WHAT YOU ARE ASKED TO DO → Once the line with "Click the plus" is found in the entries below, repeat it and each following line exactly, up to and including the line with "Task: Tap chevron next to Über 1MORE". Add no other lines.

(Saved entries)

---*---

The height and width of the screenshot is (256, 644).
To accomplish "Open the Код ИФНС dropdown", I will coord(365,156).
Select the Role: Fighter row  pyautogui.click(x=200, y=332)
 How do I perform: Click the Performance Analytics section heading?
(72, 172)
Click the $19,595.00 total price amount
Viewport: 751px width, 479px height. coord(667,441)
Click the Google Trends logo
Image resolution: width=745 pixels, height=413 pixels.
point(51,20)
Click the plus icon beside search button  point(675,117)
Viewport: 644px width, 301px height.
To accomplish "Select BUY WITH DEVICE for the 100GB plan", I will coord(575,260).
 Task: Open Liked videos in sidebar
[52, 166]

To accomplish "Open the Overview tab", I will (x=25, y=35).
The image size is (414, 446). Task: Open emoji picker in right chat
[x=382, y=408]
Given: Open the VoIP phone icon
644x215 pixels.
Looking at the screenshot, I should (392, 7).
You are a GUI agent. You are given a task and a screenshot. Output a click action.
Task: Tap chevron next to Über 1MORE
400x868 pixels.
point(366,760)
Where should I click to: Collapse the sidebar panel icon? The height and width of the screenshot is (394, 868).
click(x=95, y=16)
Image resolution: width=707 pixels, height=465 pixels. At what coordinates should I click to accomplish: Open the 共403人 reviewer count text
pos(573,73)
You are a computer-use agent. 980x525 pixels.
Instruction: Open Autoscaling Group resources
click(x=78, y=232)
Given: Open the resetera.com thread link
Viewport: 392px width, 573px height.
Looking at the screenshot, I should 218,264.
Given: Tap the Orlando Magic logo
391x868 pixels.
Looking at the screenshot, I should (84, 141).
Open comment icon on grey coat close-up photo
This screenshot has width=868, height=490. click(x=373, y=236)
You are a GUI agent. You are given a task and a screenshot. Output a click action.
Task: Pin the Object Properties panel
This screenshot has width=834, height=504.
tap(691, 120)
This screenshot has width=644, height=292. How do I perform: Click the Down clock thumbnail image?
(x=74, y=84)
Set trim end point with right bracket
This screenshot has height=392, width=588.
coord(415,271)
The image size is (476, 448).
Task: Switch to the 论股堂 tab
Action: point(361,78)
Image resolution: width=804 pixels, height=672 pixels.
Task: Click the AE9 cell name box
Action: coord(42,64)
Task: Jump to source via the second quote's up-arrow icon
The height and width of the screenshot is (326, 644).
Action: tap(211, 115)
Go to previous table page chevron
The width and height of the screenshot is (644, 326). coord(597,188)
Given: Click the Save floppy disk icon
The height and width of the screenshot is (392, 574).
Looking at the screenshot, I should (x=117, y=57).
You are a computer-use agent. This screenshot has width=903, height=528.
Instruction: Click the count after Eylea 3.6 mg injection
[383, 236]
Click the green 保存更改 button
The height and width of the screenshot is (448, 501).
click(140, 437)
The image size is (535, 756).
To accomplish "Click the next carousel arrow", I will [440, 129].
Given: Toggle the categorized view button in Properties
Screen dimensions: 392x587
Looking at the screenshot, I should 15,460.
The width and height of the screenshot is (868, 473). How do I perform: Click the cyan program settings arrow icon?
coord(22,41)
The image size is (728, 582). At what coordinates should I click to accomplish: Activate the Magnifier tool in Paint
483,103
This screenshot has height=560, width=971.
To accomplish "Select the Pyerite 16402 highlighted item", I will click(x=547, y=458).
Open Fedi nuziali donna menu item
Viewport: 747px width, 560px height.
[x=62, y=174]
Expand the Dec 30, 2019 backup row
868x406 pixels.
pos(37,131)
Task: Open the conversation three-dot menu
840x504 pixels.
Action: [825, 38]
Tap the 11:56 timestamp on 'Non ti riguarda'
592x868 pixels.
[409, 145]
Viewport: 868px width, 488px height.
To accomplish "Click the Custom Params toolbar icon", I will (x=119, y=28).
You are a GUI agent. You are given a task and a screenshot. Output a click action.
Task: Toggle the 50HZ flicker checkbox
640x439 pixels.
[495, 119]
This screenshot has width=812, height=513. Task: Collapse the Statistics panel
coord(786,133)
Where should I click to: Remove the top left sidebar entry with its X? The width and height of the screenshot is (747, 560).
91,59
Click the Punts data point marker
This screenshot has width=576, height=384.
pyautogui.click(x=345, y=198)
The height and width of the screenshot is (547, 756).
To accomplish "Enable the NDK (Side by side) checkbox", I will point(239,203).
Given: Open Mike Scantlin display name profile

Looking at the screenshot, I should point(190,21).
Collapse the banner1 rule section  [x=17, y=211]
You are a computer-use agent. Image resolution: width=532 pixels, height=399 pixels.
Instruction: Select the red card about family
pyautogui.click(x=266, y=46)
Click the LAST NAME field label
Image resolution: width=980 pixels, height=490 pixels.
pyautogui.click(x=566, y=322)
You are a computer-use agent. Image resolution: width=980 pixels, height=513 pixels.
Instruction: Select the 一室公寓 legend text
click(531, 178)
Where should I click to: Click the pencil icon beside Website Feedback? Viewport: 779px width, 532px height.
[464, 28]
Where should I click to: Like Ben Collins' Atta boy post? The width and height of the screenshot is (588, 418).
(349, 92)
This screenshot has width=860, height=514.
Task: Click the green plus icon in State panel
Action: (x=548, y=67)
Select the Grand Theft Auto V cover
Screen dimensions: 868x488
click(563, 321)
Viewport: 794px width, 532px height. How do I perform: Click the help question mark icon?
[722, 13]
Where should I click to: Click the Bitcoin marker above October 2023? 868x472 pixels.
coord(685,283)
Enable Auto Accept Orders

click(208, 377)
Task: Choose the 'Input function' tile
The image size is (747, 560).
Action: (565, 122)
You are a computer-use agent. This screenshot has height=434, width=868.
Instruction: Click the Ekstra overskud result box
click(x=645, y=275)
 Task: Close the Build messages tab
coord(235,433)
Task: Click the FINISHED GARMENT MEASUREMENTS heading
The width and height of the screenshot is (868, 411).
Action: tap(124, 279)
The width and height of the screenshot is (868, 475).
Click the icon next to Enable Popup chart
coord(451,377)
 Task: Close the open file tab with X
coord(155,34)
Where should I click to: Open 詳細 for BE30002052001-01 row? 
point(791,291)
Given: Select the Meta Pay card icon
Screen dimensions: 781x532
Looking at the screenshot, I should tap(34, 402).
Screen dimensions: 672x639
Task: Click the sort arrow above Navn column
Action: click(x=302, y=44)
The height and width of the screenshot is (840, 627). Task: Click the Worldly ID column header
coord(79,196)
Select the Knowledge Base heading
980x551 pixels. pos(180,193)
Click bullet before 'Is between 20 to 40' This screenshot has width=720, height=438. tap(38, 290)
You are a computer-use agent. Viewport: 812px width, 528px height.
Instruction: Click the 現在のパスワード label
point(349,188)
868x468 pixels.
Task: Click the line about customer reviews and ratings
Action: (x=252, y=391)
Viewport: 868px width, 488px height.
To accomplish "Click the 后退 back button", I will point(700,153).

---*---

RESPONSE BOX →
Click the plus icon beside search button  point(675,117)
Viewport: 644px width, 301px height.
To accomplish "Select BUY WITH DEVICE for the 100GB plan", I will coord(575,260).
 Task: Open Liked videos in sidebar
[52, 166]

To accomplish "Open the Overview tab", I will (x=25, y=35).
The image size is (414, 446). Task: Open emoji picker in right chat
[x=382, y=408]
Given: Open the VoIP phone icon
644x215 pixels.
Looking at the screenshot, I should (392, 7).
You are a GUI agent. You are given a task and a screenshot. Output a click action.
Task: Tap chevron next to Über 1MORE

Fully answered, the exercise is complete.